SEJONG, May 29 (Yonhap) — Top economic policymakers and heads of state-run creditor banks on Friday discussed a self-rescue plan submitted by cash-strapped Doosan Heavy Industries & Construction Co., the finance ministry said Friday.
Two state-run creditors — the Korea Development Bank and the Export-Import Bank of Korea — have been in talks with Doosan Group, the parent of Doosan Heavy, on a debt restructuring plan for the builder of turbines, power plants and roads.
During the Friday meeting, the creditors briefed economic policymakers, including Finance Minister Hong Nam-ki, on the debt restructuring plan, the ministry said in a statement.
Under the plan, Doosan Heavy will launch a “large-scale” rights offering and sell non-core assets, according to the statement.
Doosan Heavy will also transform its business portfolio into “eco-friendly” businesses, it said.
The creditors expected the debt restructuring plan to help Doosan Heavy stand on its own feet, the statement said.’
Doosan Group has put its affiliates and assets, such as Doosan Solus Co., a copper foil maker for electric vehicles, and Doosan Tower, the group’s headquarters building in Seoul, up for sale.
The sale of Doosan Solus is expected to fetch between 700 billion won (US$565.2 million) and 800 billion won, but Doosan Group wants at least 1 trillion won from the asset sale.
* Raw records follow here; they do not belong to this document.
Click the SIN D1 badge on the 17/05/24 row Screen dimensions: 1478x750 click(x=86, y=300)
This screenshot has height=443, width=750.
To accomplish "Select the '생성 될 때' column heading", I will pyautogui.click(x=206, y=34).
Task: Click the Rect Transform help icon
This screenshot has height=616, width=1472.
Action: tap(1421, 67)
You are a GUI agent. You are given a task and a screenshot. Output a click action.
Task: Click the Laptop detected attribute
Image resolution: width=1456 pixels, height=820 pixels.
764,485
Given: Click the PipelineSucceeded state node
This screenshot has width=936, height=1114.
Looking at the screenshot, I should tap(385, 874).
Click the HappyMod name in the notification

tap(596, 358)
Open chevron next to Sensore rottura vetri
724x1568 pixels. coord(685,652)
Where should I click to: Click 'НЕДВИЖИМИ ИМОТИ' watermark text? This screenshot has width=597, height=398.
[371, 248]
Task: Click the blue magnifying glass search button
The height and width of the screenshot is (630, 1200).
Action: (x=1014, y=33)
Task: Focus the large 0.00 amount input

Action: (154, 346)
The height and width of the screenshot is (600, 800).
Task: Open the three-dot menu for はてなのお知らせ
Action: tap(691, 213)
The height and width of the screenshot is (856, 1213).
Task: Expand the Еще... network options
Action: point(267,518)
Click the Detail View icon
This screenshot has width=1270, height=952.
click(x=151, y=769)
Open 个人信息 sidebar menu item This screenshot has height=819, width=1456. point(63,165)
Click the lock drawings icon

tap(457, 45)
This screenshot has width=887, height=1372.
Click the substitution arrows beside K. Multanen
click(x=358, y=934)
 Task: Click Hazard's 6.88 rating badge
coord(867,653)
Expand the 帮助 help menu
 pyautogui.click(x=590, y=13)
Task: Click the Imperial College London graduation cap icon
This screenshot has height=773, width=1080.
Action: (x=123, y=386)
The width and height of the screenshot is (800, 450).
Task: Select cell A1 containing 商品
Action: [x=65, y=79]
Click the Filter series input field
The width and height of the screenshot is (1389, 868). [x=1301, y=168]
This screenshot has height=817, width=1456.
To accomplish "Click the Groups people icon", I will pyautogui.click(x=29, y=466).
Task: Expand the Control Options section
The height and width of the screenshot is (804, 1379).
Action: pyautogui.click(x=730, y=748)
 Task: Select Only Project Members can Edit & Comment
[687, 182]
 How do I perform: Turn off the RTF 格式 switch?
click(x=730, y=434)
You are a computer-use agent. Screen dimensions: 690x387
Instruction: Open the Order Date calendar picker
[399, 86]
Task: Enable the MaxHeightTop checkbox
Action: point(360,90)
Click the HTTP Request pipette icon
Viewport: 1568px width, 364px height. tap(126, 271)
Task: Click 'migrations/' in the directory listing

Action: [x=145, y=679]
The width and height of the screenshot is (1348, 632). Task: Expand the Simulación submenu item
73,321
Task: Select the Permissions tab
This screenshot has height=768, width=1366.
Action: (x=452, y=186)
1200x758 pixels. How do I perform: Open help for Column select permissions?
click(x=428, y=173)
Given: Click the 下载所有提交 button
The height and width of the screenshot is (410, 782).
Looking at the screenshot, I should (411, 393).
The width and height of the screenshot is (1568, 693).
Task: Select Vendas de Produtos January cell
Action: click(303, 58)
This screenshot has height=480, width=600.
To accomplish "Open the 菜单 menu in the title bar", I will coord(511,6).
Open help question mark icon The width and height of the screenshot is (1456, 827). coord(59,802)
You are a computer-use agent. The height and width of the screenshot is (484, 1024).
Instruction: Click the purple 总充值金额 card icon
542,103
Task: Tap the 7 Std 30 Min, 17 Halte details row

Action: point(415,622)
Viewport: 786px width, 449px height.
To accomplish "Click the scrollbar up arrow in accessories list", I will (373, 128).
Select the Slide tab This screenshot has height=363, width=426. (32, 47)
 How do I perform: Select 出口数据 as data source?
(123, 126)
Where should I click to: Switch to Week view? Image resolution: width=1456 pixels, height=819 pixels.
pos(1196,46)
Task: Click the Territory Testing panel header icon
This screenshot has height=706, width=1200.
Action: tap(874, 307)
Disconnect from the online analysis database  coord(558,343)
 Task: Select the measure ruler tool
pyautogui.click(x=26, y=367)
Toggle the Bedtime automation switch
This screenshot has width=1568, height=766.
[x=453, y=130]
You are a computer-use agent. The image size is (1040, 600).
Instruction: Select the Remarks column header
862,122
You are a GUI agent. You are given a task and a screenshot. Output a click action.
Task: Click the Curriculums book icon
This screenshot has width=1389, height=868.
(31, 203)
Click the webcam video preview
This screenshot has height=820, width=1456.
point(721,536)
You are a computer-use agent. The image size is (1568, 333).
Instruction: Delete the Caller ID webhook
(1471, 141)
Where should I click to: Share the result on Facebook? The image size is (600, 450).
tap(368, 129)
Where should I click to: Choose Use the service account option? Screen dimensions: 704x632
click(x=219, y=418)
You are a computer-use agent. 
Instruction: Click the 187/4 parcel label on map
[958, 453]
It has been widely said that Doosan Heavy suffered setbacks in business as the outbreak of the new coronavirus and the poor performance of its construction affiliate, Doosan Engineering & Construction Co., dented Doosan Heavy.
Another reason for the setback has been reported to be the shift of the country’s energy policy from nuclear and fossil fuel-based power generation to renewable energy sources, such as solar power.